Lack of clinically evident signs of organ failure affects ED treatment of patients with severe sepsis

Int J Emerg Med. 2013 Feb 27;6(1):4. doi: 10.1186/1865-1380-6-4.


Background: It is not known whether lack of recognition of organ failure explains the low compliance with the "Surviving Sepsis Campaign" (SSC) guidelines. We evaluated whether compliance was higher in emergency department (ED) sepsis patients with clinically recognizable signs of organ failure compared to patients with only laboratory signs of organ failure.

Methods: Three hundred twenty-three ED patients with severe sepsis and septic shock were prospectively included. Multivariable binary logistic regression was used to assess if clinical and biochemical signs of organ failure were associated with compliance to a SSC-based resuscitation bundle. In addition, two-way analysis of variance was used to investigate the relation between the predisposition, infection, response and organ failure (PIRO) score (3 groups: 1-7, 8-14, 15-24) as a measure of illness severity and time to antibiotics with disposition to ward or ICU as effect modifier.

Results: One hundred twenty-five of 323 included sepsis patients with new-onset organ failure were admitted to the ICU, and in all these patients the SSC resuscitation bundle was started.
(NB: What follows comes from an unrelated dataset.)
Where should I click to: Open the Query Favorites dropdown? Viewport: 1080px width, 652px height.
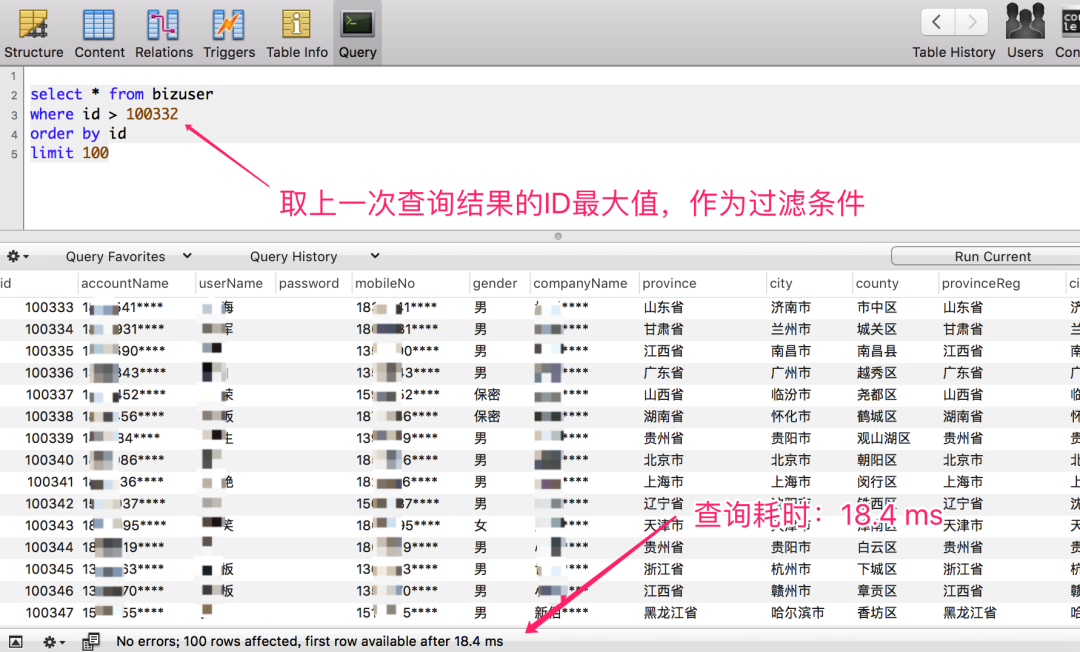coord(118,256)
Respiratory difficulty, hypotension and altered mental status as clinically recognizable signs of organ failure were independent predictors of 100% compliance and not illness severity per se. Corrected ORs (95% CI) were 3.38 (1.08-10.64), 2.37 (1.07-5.23) and 4.18 (1.92-9.09), respectively. Septic ED patients with clinically evident organ failure were more often admitted to the ICU compared to a ward (125 ICU admissions, P < 0.05), which was associated with shorter time to antibiotics [ward: 127 (113-141) min; ICU 94 (80-108) min (P = 0.005)].

Conclusions: The presence of clinically evident compared to biochemical signs of organ failure was associated with increased compliance with a SSC-based resuscitation bundle and admission to the ICU, suggesting that recognition of severe sepsis is an important barrier for successful implementation of quality improvement programs for septic patients. In septic ED patients admitted to the ICU, the time to antibiotics was shorter compared to patients admitted to a normal ward.